Extracted entries:
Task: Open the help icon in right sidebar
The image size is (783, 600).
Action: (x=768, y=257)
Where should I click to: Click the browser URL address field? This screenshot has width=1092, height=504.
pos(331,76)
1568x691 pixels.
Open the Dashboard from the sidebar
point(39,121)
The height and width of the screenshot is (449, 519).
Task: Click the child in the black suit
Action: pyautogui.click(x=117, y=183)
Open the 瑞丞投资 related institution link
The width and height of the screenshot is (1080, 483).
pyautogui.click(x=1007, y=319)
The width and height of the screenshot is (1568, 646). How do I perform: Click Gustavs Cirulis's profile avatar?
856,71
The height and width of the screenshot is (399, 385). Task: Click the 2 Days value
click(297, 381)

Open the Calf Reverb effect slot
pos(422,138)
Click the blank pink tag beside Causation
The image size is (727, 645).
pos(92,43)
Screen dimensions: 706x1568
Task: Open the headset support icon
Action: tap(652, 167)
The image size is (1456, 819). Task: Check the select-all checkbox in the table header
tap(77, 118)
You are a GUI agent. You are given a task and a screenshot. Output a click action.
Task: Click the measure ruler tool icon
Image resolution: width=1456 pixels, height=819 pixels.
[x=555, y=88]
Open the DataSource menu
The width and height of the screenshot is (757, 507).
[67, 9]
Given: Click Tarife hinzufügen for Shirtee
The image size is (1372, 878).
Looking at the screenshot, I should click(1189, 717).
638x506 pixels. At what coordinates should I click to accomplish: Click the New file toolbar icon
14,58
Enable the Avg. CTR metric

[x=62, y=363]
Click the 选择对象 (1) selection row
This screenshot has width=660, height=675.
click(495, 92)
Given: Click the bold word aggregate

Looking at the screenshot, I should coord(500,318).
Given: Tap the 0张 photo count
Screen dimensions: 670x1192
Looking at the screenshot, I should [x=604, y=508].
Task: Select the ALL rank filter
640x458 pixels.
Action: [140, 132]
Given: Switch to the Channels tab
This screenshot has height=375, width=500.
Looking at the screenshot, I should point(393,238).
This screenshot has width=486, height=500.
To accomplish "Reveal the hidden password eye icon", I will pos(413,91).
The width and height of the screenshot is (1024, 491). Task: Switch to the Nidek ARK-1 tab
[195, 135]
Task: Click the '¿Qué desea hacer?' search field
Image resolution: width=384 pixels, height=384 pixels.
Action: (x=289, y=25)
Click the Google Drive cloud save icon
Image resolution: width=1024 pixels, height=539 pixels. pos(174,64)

Work instructions:
Give the material above as a JSON list of strings, one string per line, leaving out blank lines.

Answer to this task:
[
  "Task: Open the help icon in right sidebar",
  "The image size is (783, 600).",
  "Action: (x=768, y=257)",
  "Where should I click to: Click the browser URL address field? This screenshot has width=1092, height=504.",
  "pos(331,76)",
  "1568x691 pixels.",
  "Open the Dashboard from the sidebar",
  "point(39,121)",
  "The height and width of the screenshot is (449, 519).",
  "Task: Click the child in the black suit",
  "Action: pyautogui.click(x=117, y=183)",
  "Open the 瑞丞投资 related institution link",
  "The width and height of the screenshot is (1080, 483).",
  "pyautogui.click(x=1007, y=319)",
  "The width and height of the screenshot is (1568, 646). How do I perform: Click Gustavs Cirulis's profile avatar?",
  "856,71",
  "The height and width of the screenshot is (399, 385). Task: Click the 2 Days value",
  "click(297, 381)",
  "Open the Calf Reverb effect slot",
  "pos(422,138)",
  "Click the blank pink tag beside Causation",
  "The image size is (727, 645).",
  "pos(92,43)",
  "Screen dimensions: 706x1568",
  "Task: Open the headset support icon",
  "Action: tap(652, 167)",
  "The image size is (1456, 819). Task: Check the select-all checkbox in the table header",
  "tap(77, 118)",
  "You are a GUI agent. You are given a task and a screenshot. Output a click action.",
  "Task: Click the measure ruler tool icon",
  "Image resolution: width=1456 pixels, height=819 pixels.",
  "[x=555, y=88]",
  "Open the DataSource menu",
  "The width and height of the screenshot is (757, 507).",
  "[67, 9]",
  "Given: Click Tarife hinzufügen for Shirtee",
  "The image size is (1372, 878).",
  "Looking at the screenshot, I should click(1189, 717).",
  "638x506 pixels. At what coordinates should I click to accomplish: Click the New file toolbar icon",
  "14,58",
  "Enable the Avg. CTR metric",
  "[x=62, y=363]",
  "Click the 选择对象 (1) selection row",
  "This screenshot has width=660, height=675.",
  "click(495, 92)",
  "Given: Click the bold word aggregate",
  "Looking at the screenshot, I should coord(500,318).",
  "Given: Tap the 0张 photo count",
  "Screen dimensions: 670x1192",
  "Looking at the screenshot, I should [x=604, y=508].",
  "Task: Select the ALL rank filter",
  "640x458 pixels.",
  "Action: [140, 132]",
  "Given: Switch to the Channels tab",
  "This screenshot has height=375, width=500.",
  "Looking at the screenshot, I should point(393,238).",
  "This screenshot has width=486, height=500.",
  "To accomplish \"Reveal the hidden password eye icon\", I will pos(413,91).",
  "The width and height of the screenshot is (1024, 491). Task: Switch to the Nidek ARK-1 tab",
  "[195, 135]",
  "Task: Click the '¿Qué desea hacer?' search field",
  "Image resolution: width=384 pixels, height=384 pixels.",
  "Action: (x=289, y=25)",
  "Click the Google Drive cloud save icon",
  "Image resolution: width=1024 pixels, height=539 pixels. pos(174,64)"
]